Exactly reproduce the lines from the line bearing "Where should I click to: Click the" through the end of the listing, inclusive of both; pictures are to be omitted.

- **PROVIDED RECORDS**
* * * * * * * * *
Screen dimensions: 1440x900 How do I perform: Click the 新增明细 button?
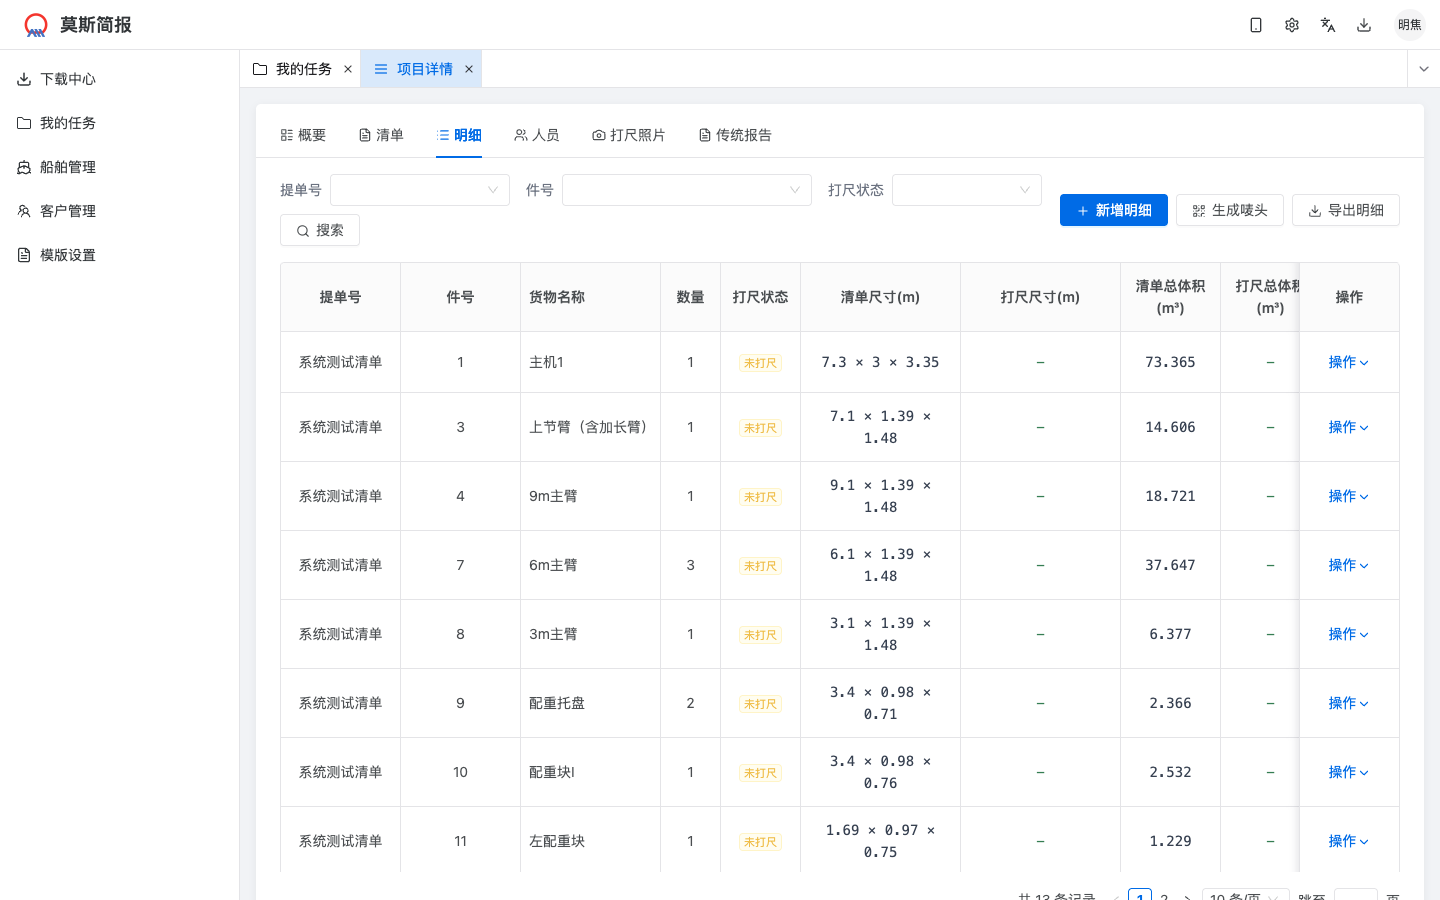pos(1113,210)
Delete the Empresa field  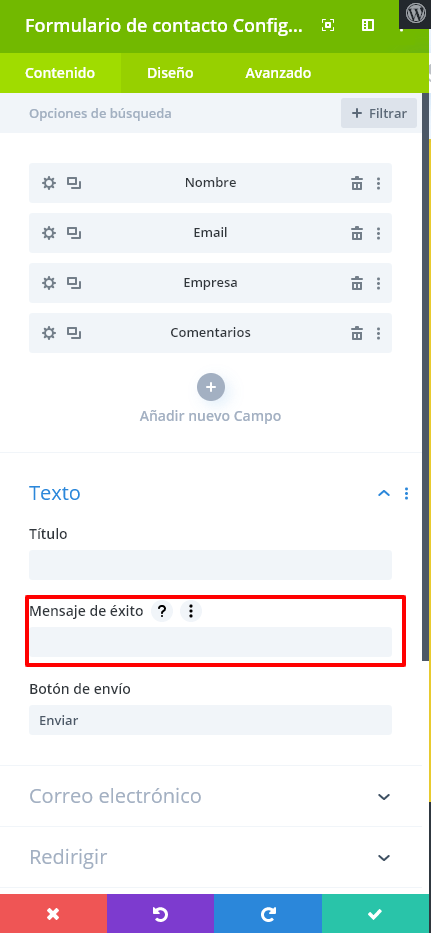coord(357,283)
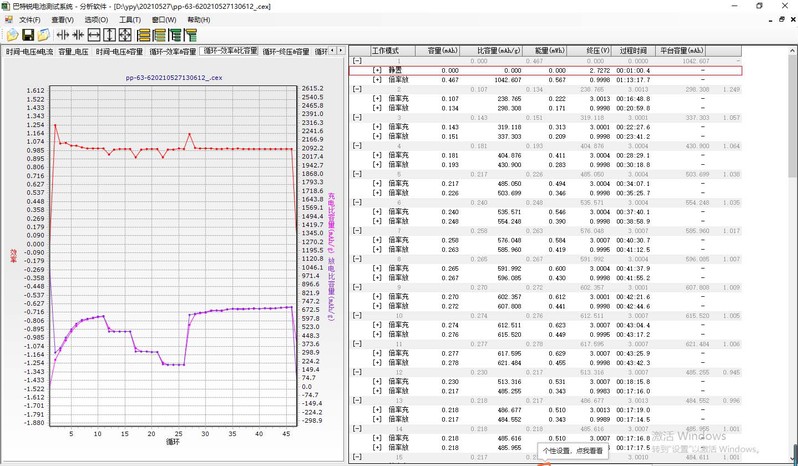Switch to the 时间-电压&电流 tab

29,50
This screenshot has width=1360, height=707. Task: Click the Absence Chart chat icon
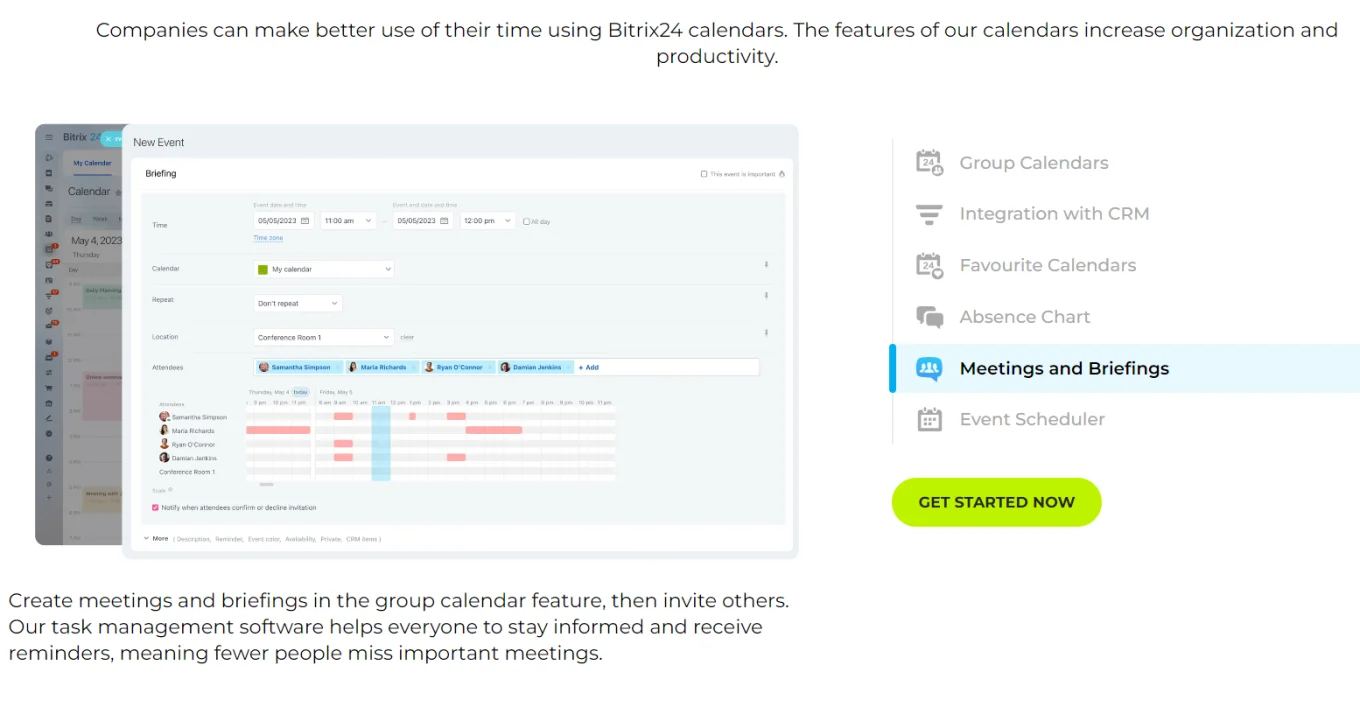(x=929, y=317)
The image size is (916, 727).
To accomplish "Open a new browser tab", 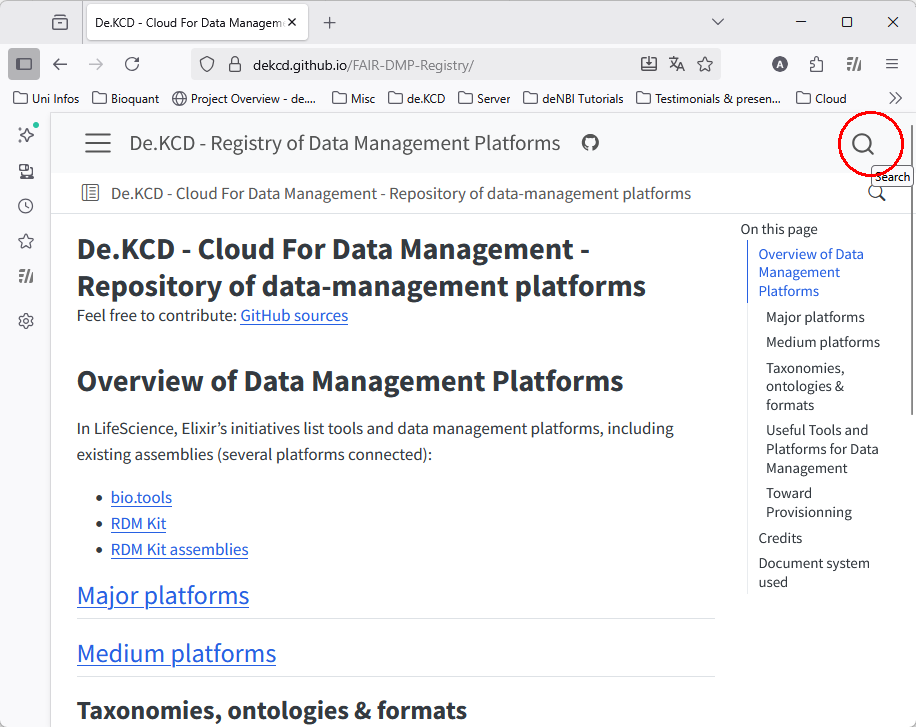I will 330,22.
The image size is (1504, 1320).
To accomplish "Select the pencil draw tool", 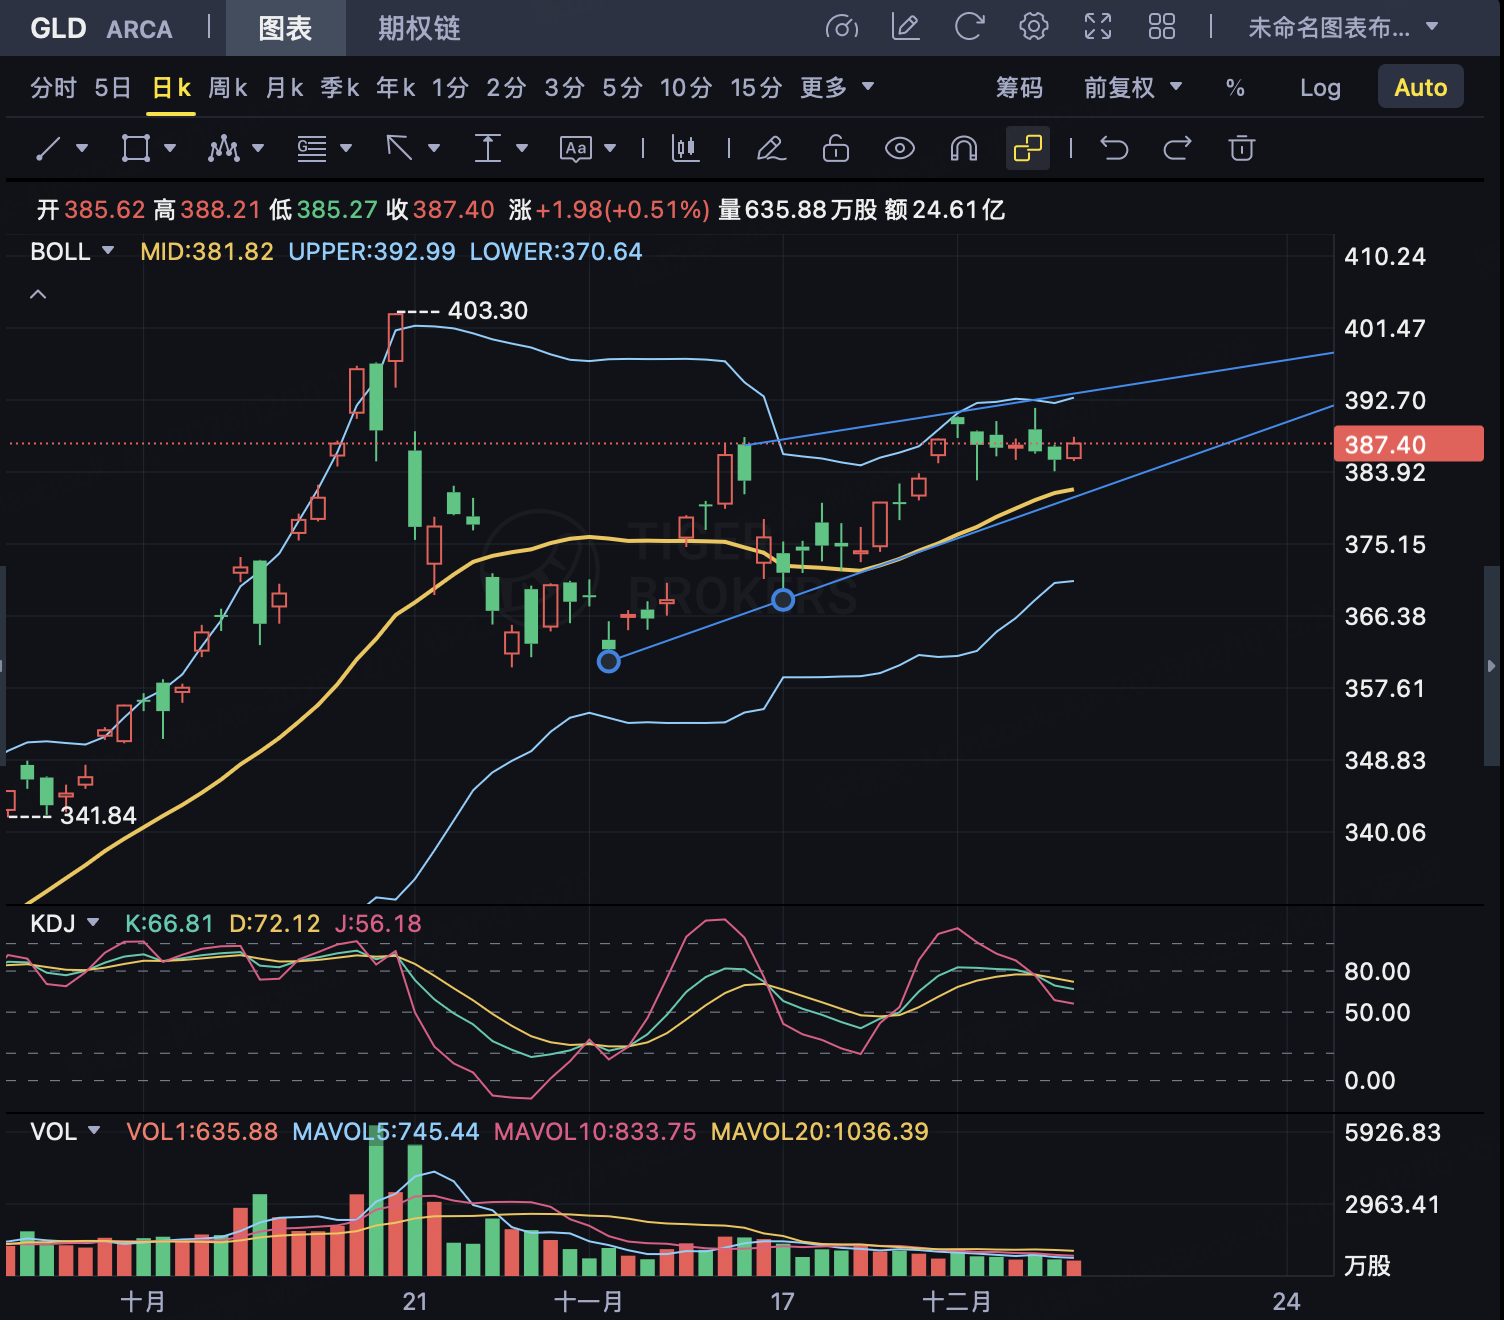I will (x=771, y=149).
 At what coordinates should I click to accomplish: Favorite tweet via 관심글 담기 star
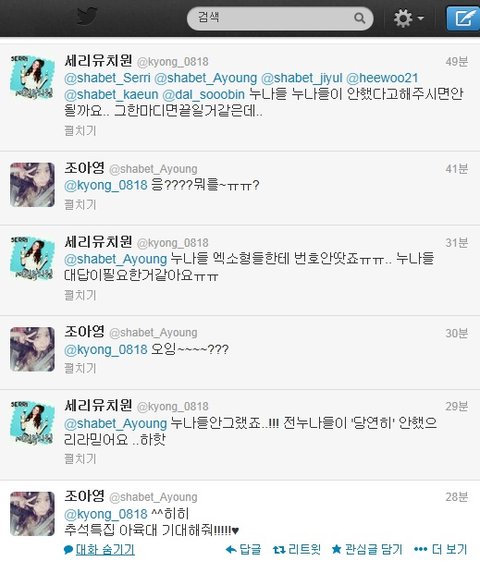click(367, 549)
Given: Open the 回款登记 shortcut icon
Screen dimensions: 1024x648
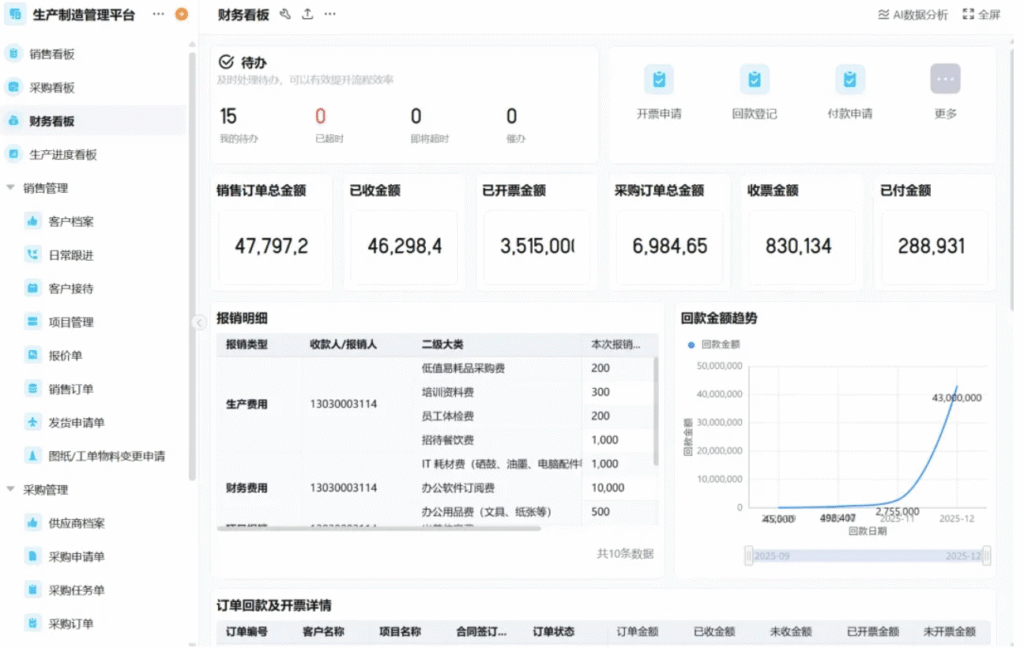Looking at the screenshot, I should [x=754, y=80].
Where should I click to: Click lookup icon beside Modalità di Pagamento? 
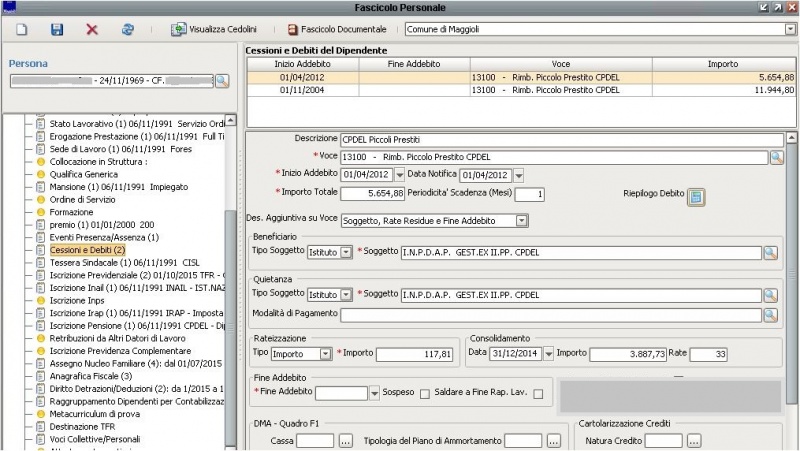[x=770, y=314]
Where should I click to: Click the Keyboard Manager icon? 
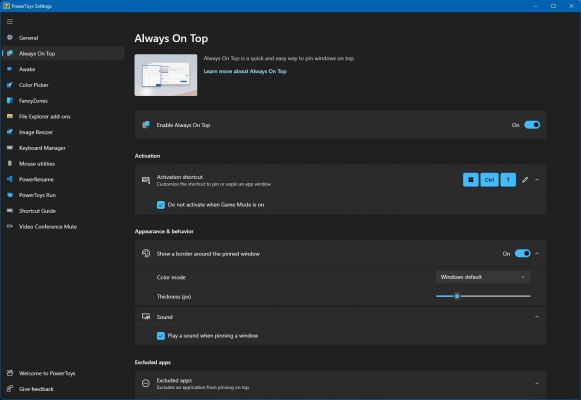[x=10, y=148]
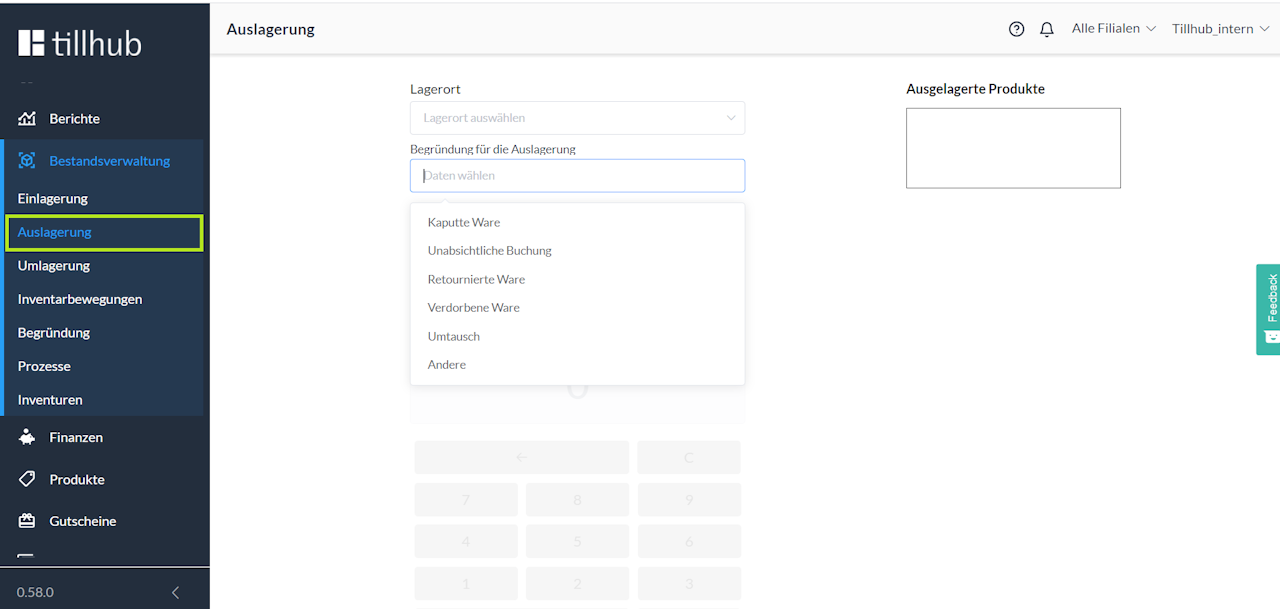Image resolution: width=1280 pixels, height=609 pixels.
Task: Pick Umtausch as the reason
Action: [x=454, y=336]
* * * * * * * * *
- **COMPLETED EXERCISE**
Where should I click to: Click the Keyboard Manager icon? 
[x=10, y=148]
Image resolution: width=1280 pixels, height=609 pixels.
Task: Pick Umtausch as the reason
Action: [x=454, y=336]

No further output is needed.